[Some rows]
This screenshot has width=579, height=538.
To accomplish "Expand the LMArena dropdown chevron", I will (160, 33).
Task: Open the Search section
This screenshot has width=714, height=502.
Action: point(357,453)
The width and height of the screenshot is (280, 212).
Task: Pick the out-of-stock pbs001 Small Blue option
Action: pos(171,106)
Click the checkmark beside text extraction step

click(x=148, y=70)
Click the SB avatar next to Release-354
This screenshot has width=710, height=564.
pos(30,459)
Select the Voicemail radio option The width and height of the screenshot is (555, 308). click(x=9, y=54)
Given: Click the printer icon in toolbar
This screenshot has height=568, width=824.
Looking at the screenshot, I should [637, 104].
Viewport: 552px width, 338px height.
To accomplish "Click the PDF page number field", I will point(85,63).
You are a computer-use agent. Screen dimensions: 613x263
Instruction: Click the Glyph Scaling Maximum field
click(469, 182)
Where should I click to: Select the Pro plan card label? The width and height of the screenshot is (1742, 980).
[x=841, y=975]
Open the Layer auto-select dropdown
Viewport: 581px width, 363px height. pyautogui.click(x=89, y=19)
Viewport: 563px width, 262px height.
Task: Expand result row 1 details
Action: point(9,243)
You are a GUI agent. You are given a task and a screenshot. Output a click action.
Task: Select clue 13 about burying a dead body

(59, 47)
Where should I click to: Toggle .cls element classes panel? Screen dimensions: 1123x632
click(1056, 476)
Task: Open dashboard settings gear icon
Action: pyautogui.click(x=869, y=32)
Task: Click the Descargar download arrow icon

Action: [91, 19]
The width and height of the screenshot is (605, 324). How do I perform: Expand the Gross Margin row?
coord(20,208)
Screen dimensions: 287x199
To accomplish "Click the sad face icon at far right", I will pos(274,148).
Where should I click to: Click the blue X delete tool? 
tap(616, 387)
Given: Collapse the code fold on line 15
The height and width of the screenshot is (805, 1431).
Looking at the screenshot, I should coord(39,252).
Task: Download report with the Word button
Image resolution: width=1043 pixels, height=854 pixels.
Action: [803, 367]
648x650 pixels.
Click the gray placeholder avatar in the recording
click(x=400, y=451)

WHAT IS NEEDED
Copy out the rows starting with the line that contains "Viewport: 552px width, 338px height." and going on through the line that contains "click(469, 182)", swapping "Glyph Scaling Maximum" for "Glyph Scaling Minimum" and keeping everything else unchanged.

WRITTEN SOLUTION
Viewport: 552px width, 338px height.
To accomplish "Click the PDF page number field", I will point(85,63).
You are a computer-use agent. Screen dimensions: 613x263
Instruction: Click the Glyph Scaling Minimum field
click(469, 182)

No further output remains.